Jaime snorts and shakes his head, then looks back up at him. “My lord, honestly, I’m the least person that could judge your _tastes_ as you pointed out before, and the Rock is _huge_. I’m fairly sure that whatever skills this _someone_ of yours has, we can find him something to do or he can find something to do in Lannisport, it’s hardly a problem. I’m leaving tomorrow, you both can meet me at the main gate at midday. I suppose you will still go by Roland?”

“I think I will, I’ve grown to like it,” Jon says. “And I think we have a deal.”

He holds out his remaining hand.

“Good,” Jaime says, his lips breaking into a relieved smile that makes him look his age and not fifteen years older, “then it’s a deal.” Then he reaches out with his own hand and shakes Jon’s, with a nice, firm grip.

Things might be finally looking up, and Jon’s _not_ wasting any good chance this time around, he decides, and if doing Jaime Lannister’s accounts wasn’t what he had thought he would end up doing when he went back in time, he thinks he can more than live with it.

He definitely can.

End.


	2. hold tight to your promise

“She was right,” Jaime says as he stares down at the book recording all the previous accounting of Casterly’s business with the Crakehalls, and Jon doesn’t think he’s ever heard him sound _so_ dejected, except maybe for a few times in King’s Landing.

“ _She_ , as in Cersei?” His brother asks him as he thumbs through another book that’s half as tall as he is from the other side of the table, and he says it with such sneer that Jon decides that he _never_ , ever wants to know the details of how it was to grow up in Tywin Lannister’s castle, because from what he sees it would make any commoner child think back before wishing that he was born noble.

“Who else,” Jaime huffs, still staring down at the accounts in utter hatred. “I don’t get _this_ , I can ever barely read it, I don’t get the entire _point_ of how you do this and I should know and if I don’t even get there I’m – I’m never getting the hang of this, am I?”

“First of all,” Jon says before he starts getting _too_ worried about damned bookkeeping, “you’ve been at it for two weeks, not two years. Secondly, was that your father’s?”

“Yes,” Jaime sighs, “he made sure to write down all the accounting himself or to supervise it.”

Jon moves closer. “Well, your father surely liked to not waste paper because _I_ can barely read those numbers.”

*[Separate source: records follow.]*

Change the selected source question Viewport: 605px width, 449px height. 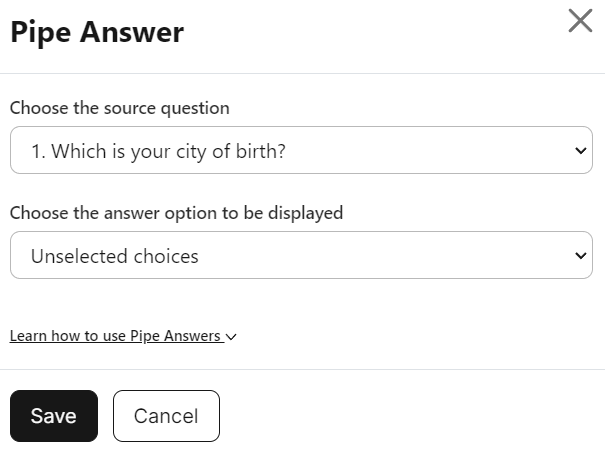[x=301, y=151]
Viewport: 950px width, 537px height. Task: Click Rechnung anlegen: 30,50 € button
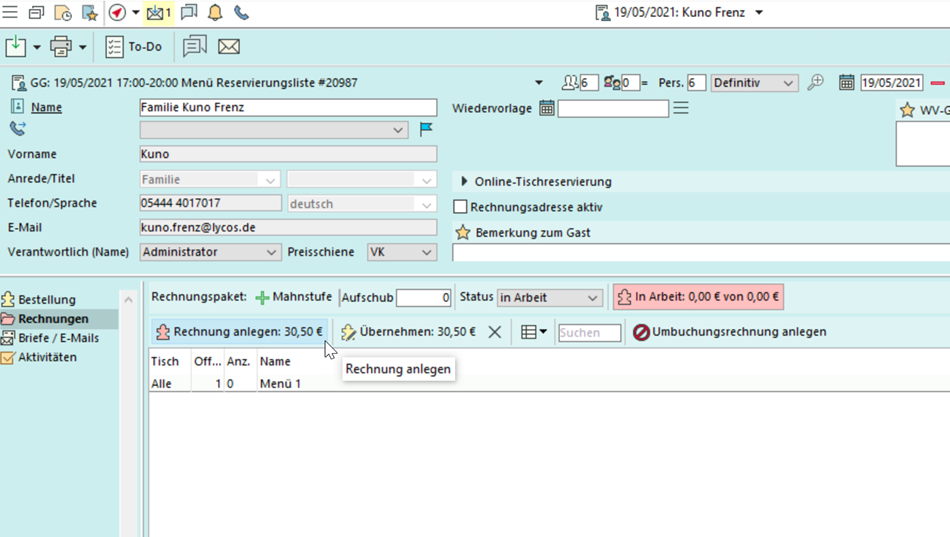[239, 332]
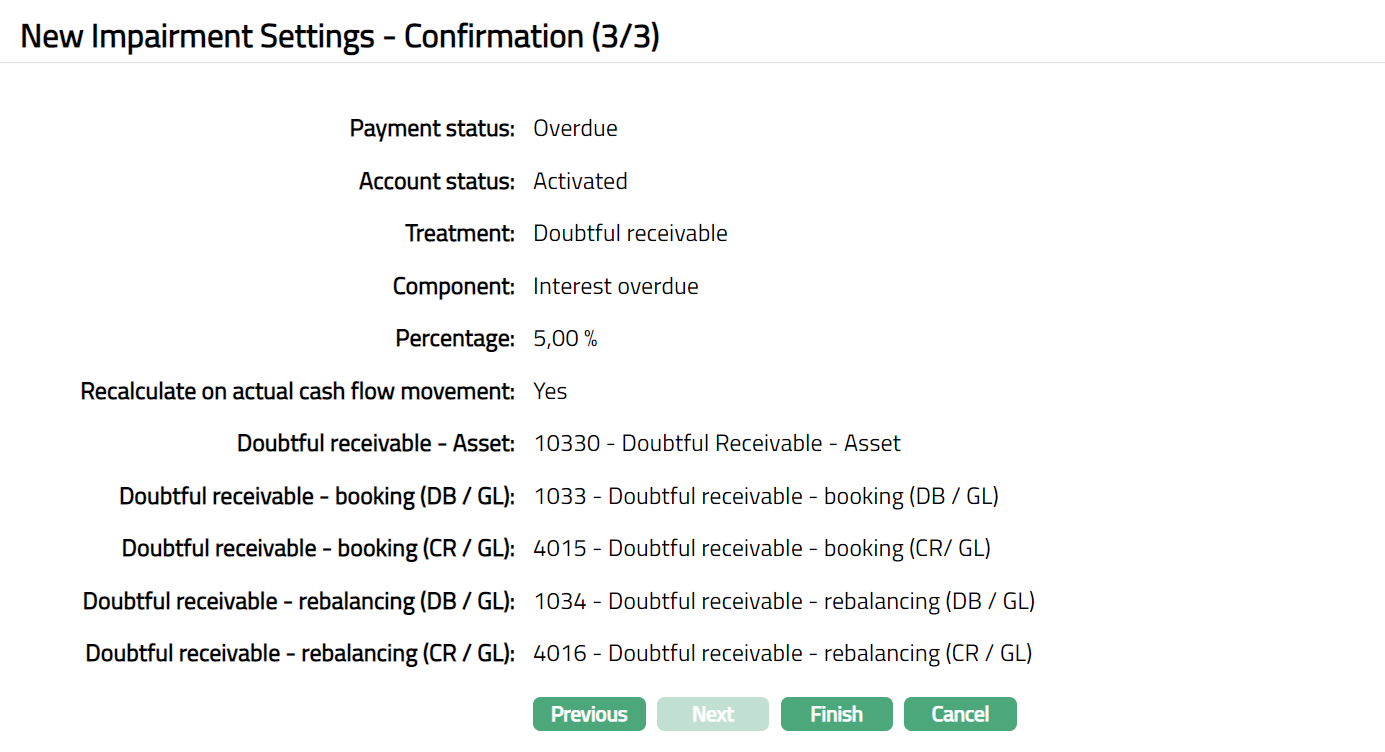Click the greyed-out Next button
Viewport: 1385px width, 752px height.
[x=713, y=714]

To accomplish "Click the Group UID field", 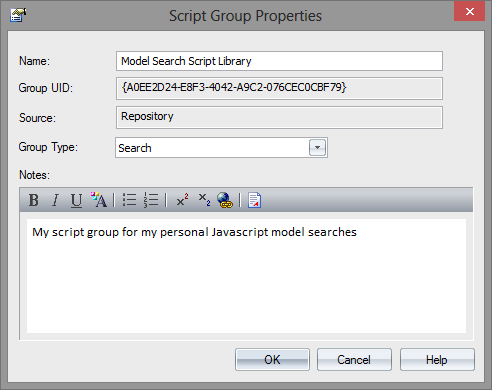I will pyautogui.click(x=279, y=88).
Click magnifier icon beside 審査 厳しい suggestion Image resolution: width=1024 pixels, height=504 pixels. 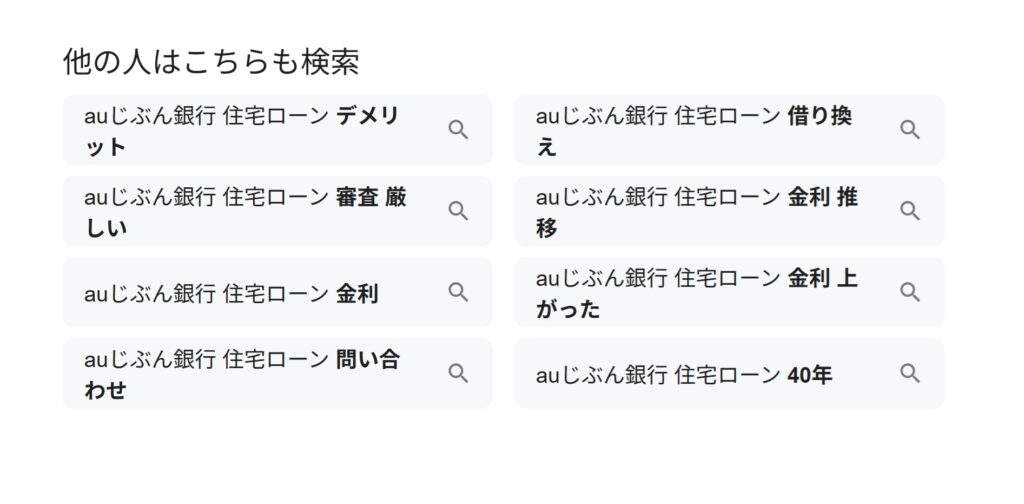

“ _Thank you_ ,” Tyrion says, “I’ve been telling him since he came back that it’s not all _his_ fault. But what did Cersei say, anyway?”

“Tyrion, let it go. She was angry. She’ll get over it, and –”

“ _What_ did she say?”

Jon has no idea of how Tyrion Lannister used to be with his father around, but he’s noticed that since Jaime has _not_ taken back up his relationship with his sister, he’s been fairly vocal about pointing out how terrible she supposedly is. Given how their only meeting went, Jon is mostly agreeing with that opinion.

Jaime sighs and shuts the book closed. “That if _I_ thought I could do things half as well as Father without her being around I was even more of an idiot than she thought I was and she not so subtly implied that _she_ was the one in between the two of us who inherited his brains, not me.”

Tyrion looks like he _would_ try to murder her, if eleven-year-olds _could_.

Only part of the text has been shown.